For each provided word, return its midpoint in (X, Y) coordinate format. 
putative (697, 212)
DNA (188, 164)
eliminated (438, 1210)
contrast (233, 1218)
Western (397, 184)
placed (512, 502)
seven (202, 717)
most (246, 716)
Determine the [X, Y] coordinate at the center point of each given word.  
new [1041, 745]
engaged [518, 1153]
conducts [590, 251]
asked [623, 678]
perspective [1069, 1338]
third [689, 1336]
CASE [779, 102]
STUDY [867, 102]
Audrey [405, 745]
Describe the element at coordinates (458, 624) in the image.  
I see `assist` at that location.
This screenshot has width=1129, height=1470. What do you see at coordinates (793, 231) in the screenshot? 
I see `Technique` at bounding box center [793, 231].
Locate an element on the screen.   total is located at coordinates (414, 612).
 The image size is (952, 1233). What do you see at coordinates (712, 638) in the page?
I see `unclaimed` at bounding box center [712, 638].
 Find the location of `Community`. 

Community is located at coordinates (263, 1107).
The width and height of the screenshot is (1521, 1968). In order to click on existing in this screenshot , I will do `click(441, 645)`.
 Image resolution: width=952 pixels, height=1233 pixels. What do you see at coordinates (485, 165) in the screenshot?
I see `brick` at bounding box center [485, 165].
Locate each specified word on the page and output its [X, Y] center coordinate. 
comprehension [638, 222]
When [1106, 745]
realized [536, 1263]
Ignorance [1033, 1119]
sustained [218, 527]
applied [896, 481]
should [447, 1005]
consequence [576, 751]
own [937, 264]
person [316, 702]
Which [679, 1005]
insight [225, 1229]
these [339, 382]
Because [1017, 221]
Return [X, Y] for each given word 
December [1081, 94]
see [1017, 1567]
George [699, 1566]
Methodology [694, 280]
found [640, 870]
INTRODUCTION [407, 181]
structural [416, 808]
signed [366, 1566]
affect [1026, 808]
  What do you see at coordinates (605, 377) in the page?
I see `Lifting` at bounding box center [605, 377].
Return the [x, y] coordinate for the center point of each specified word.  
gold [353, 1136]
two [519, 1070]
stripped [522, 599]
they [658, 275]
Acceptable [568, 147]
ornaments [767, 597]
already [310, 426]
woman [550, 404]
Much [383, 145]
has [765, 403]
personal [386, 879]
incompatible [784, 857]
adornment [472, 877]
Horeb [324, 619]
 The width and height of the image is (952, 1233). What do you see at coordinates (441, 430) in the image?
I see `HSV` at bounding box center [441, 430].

________

• [WHAT YOU WILL DO] Copy the data above word for word, from its first line through the line holding "perspective [1069, 1338]", with both ends included.

• [SOLUTION TO THIS EXERCISE]
For each provided word, return its midpoint in (X, Y) coordinate format. 
putative (697, 212)
DNA (188, 164)
eliminated (438, 1210)
contrast (233, 1218)
Western (397, 184)
placed (512, 502)
seven (202, 717)
most (246, 716)
Determine the [X, Y] coordinate at the center point of each given word.  
new [1041, 745]
engaged [518, 1153]
conducts [590, 251]
asked [623, 678]
perspective [1069, 1338]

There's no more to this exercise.